What is needed ::
The data follows. Retype every entry exactly.
━━ Available data ━━
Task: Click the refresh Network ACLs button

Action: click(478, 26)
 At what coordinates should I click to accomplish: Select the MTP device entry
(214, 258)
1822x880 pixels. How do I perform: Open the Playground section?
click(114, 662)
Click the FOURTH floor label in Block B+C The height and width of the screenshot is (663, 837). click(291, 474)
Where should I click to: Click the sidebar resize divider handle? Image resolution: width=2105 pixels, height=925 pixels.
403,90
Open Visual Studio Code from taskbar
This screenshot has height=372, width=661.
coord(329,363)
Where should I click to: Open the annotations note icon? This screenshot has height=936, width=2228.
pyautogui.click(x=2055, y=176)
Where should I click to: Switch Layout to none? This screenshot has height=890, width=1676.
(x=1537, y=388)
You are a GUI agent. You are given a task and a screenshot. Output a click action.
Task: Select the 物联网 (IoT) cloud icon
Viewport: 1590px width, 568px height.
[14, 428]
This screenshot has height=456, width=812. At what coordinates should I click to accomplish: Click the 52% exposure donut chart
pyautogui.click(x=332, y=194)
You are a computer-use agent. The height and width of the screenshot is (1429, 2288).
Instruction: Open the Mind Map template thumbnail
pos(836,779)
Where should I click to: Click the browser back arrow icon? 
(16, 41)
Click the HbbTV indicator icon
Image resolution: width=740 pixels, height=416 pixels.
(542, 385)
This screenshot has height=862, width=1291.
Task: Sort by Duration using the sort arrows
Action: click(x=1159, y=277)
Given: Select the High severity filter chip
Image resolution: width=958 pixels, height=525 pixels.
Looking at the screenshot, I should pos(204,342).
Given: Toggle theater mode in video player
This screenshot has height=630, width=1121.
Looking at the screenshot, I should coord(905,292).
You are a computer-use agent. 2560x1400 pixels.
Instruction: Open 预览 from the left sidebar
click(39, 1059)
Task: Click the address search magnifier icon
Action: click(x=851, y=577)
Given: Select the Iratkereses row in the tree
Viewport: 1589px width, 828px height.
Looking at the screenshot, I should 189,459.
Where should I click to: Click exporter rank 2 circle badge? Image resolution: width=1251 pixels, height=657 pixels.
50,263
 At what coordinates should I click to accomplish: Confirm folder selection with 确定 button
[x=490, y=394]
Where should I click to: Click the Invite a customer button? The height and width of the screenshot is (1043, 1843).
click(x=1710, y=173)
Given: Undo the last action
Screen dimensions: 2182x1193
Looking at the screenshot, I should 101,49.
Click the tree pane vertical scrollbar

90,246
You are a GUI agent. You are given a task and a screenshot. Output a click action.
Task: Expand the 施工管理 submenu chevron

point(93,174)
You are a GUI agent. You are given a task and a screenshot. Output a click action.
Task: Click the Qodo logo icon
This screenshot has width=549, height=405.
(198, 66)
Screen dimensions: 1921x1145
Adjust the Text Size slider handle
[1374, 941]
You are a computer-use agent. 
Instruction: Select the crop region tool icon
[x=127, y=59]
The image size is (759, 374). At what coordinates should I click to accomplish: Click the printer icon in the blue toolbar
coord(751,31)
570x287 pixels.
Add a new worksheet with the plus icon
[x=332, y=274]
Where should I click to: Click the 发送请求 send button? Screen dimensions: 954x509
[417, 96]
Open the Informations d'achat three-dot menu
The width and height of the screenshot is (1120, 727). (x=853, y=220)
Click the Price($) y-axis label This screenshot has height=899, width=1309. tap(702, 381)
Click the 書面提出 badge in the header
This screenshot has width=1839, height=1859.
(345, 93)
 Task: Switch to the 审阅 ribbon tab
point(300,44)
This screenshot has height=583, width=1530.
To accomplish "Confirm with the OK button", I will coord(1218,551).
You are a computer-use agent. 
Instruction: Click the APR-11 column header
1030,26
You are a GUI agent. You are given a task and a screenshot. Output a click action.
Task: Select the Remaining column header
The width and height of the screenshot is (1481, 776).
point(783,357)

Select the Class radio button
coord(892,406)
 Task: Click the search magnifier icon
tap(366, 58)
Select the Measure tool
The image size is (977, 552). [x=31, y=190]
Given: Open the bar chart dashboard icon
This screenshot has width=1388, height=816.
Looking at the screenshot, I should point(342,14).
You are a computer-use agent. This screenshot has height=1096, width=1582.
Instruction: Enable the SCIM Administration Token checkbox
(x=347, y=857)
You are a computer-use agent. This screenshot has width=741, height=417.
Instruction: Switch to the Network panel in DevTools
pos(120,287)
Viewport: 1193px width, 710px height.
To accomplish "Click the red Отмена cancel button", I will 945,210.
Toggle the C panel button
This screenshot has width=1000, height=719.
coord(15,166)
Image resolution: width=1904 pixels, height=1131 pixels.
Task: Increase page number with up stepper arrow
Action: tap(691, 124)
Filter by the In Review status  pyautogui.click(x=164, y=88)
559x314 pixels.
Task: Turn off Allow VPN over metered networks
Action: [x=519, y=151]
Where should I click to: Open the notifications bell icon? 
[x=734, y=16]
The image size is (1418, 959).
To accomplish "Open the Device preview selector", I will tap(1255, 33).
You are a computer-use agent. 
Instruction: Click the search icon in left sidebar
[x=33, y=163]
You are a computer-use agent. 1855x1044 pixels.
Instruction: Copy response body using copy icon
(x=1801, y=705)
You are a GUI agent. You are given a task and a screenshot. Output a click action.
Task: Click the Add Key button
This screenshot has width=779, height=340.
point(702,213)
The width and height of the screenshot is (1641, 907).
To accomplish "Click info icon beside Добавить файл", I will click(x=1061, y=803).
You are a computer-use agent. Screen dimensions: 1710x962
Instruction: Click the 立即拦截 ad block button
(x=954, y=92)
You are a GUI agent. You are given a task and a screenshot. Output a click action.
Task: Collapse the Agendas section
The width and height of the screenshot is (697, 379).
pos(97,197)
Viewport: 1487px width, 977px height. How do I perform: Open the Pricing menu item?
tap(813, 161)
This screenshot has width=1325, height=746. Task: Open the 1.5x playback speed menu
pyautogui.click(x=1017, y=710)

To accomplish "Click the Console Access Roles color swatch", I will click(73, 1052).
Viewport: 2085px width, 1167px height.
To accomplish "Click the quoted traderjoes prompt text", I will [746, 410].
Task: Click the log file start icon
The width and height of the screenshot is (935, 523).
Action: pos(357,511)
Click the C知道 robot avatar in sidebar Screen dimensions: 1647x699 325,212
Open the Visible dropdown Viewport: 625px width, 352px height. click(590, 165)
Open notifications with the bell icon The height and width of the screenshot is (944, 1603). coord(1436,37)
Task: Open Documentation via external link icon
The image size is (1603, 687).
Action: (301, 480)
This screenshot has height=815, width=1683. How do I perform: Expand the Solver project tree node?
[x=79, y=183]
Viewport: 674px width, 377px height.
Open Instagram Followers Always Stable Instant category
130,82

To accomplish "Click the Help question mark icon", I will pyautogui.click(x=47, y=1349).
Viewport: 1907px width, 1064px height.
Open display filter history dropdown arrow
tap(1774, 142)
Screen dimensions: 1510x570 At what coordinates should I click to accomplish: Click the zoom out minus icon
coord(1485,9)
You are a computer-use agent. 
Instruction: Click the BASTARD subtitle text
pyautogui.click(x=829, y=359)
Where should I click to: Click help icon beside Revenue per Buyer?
━━━
Result for this task ::
Task: Click the refresh Network ACLs button

Action: click(478, 26)
 At what coordinates should I click to accomplish: Select the MTP device entry
(214, 258)
1822x880 pixels. How do I perform: Open the Playground section?
click(114, 662)
Click the FOURTH floor label in Block B+C The height and width of the screenshot is (663, 837). click(291, 474)
Where should I click to: Click the sidebar resize divider handle? Image resolution: width=2105 pixels, height=925 pixels.
403,90
Open Visual Studio Code from taskbar
This screenshot has height=372, width=661.
coord(329,363)
Where should I click to: Open the annotations note icon? This screenshot has height=936, width=2228.
pyautogui.click(x=2055, y=176)
Where should I click to: Switch Layout to none? This screenshot has height=890, width=1676.
(x=1537, y=388)
You are a GUI agent. You are given a task and a screenshot. Output a click action.
Task: Select the 物联网 (IoT) cloud icon
Viewport: 1590px width, 568px height.
[14, 428]
This screenshot has height=456, width=812. At what coordinates should I click to accomplish: Click the 52% exposure donut chart
pyautogui.click(x=332, y=194)
You are a computer-use agent. The height and width of the screenshot is (1429, 2288).
Instruction: Open the Mind Map template thumbnail
pos(836,779)
Where should I click to: Click the browser back arrow icon? 
(16, 41)
Click the HbbTV indicator icon
Image resolution: width=740 pixels, height=416 pixels.
(542, 385)
This screenshot has height=862, width=1291.
Task: Sort by Duration using the sort arrows
Action: click(x=1159, y=277)
Given: Select the High severity filter chip
Image resolution: width=958 pixels, height=525 pixels.
Looking at the screenshot, I should pos(204,342).
Given: Toggle theater mode in video player
This screenshot has height=630, width=1121.
Looking at the screenshot, I should coord(905,292).
You are a computer-use agent. 2560x1400 pixels.
Instruction: Open 预览 from the left sidebar
click(39, 1059)
Task: Click the address search magnifier icon
Action: click(x=851, y=577)
Given: Select the Iratkereses row in the tree
Viewport: 1589px width, 828px height.
Looking at the screenshot, I should 189,459.
Where should I click to: Click exporter rank 2 circle badge? Image resolution: width=1251 pixels, height=657 pixels.
50,263
 At what coordinates should I click to accomplish: Confirm folder selection with 确定 button
[x=490, y=394]
Where should I click to: Click the Invite a customer button? The height and width of the screenshot is (1043, 1843).
click(x=1710, y=173)
Given: Undo the last action
Screen dimensions: 2182x1193
Looking at the screenshot, I should 101,49.
Click the tree pane vertical scrollbar

90,246
You are a GUI agent. You are given a task and a screenshot. Output a click action.
Task: Expand the 施工管理 submenu chevron

point(93,174)
You are a GUI agent. You are given a task and a screenshot. Output a click action.
Task: Click the Qodo logo icon
This screenshot has width=549, height=405.
(198, 66)
Screen dimensions: 1921x1145
Adjust the Text Size slider handle
[1374, 941]
You are a computer-use agent. 
Instruction: Select the crop region tool icon
[x=127, y=59]
The image size is (759, 374). At what coordinates should I click to accomplish: Click the printer icon in the blue toolbar
coord(751,31)
570x287 pixels.
Add a new worksheet with the plus icon
[x=332, y=274]
Where should I click to: Click the 发送请求 send button? Screen dimensions: 954x509
[417, 96]
Open the Informations d'achat three-dot menu
The width and height of the screenshot is (1120, 727). (x=853, y=220)
Click the Price($) y-axis label This screenshot has height=899, width=1309. tap(702, 381)
Click the 書面提出 badge in the header
This screenshot has width=1839, height=1859.
(345, 93)
 Task: Switch to the 审阅 ribbon tab
point(300,44)
This screenshot has height=583, width=1530.
To accomplish "Confirm with the OK button", I will coord(1218,551).
You are a computer-use agent. 
Instruction: Click the APR-11 column header
1030,26
You are a GUI agent. You are given a task and a screenshot. Output a click action.
Task: Select the Remaining column header
The width and height of the screenshot is (1481, 776).
point(783,357)

Select the Class radio button
coord(892,406)
 Task: Click the search magnifier icon
tap(366, 58)
Select the Measure tool
The image size is (977, 552). [x=31, y=190]
Given: Open the bar chart dashboard icon
This screenshot has width=1388, height=816.
Looking at the screenshot, I should point(342,14).
You are a computer-use agent. This screenshot has height=1096, width=1582.
Instruction: Enable the SCIM Administration Token checkbox
(x=347, y=857)
You are a computer-use agent. This screenshot has width=741, height=417.
Instruction: Switch to the Network panel in DevTools
pos(120,287)
Viewport: 1193px width, 710px height.
To accomplish "Click the red Отмена cancel button", I will 945,210.
Toggle the C panel button
This screenshot has width=1000, height=719.
coord(15,166)
Image resolution: width=1904 pixels, height=1131 pixels.
Task: Increase page number with up stepper arrow
Action: tap(691, 124)
Filter by the In Review status  pyautogui.click(x=164, y=88)
559x314 pixels.
Task: Turn off Allow VPN over metered networks
Action: [x=519, y=151]
Where should I click to: Open the notifications bell icon? 
[x=734, y=16]
The image size is (1418, 959).
To accomplish "Open the Device preview selector", I will tap(1255, 33).
You are a computer-use agent. 
Instruction: Click the search icon in left sidebar
[x=33, y=163]
You are a computer-use agent. 1855x1044 pixels.
Instruction: Copy response body using copy icon
(x=1801, y=705)
You are a GUI agent. You are given a task and a screenshot. Output a click action.
Task: Click the Add Key button
This screenshot has width=779, height=340.
point(702,213)
The width and height of the screenshot is (1641, 907).
To accomplish "Click info icon beside Добавить файл", I will click(x=1061, y=803).
You are a computer-use agent. Screen dimensions: 1710x962
Instruction: Click the 立即拦截 ad block button
(x=954, y=92)
You are a GUI agent. You are given a task and a screenshot. Output a click action.
Task: Collapse the Agendas section
The width and height of the screenshot is (697, 379).
pos(97,197)
Viewport: 1487px width, 977px height. How do I perform: Open the Pricing menu item?
tap(813, 161)
This screenshot has width=1325, height=746. Task: Open the 1.5x playback speed menu
pyautogui.click(x=1017, y=710)

To accomplish "Click the Console Access Roles color swatch", I will click(73, 1052).
Viewport: 2085px width, 1167px height.
To accomplish "Click the quoted traderjoes prompt text", I will [746, 410].
Task: Click the log file start icon
The width and height of the screenshot is (935, 523).
Action: pos(357,511)
Click the C知道 robot avatar in sidebar Screen dimensions: 1647x699 325,212
Open the Visible dropdown Viewport: 625px width, 352px height. click(590, 165)
Open notifications with the bell icon The height and width of the screenshot is (944, 1603). coord(1436,37)
Task: Open Documentation via external link icon
The image size is (1603, 687).
Action: (301, 480)
This screenshot has height=815, width=1683. How do I perform: Expand the Solver project tree node?
[x=79, y=183]
Viewport: 674px width, 377px height.
Open Instagram Followers Always Stable Instant category
130,82

To accomplish "Click the Help question mark icon", I will pyautogui.click(x=47, y=1349).
Viewport: 1907px width, 1064px height.
Open display filter history dropdown arrow
tap(1774, 142)
Screen dimensions: 1510x570 At what coordinates should I click to accomplish: Click the zoom out minus icon
coord(1485,9)
You are a computer-use agent. 
Instruction: Click the BASTARD subtitle text
pyautogui.click(x=829, y=359)
Where should I click to: Click help icon beside Revenue per Buyer?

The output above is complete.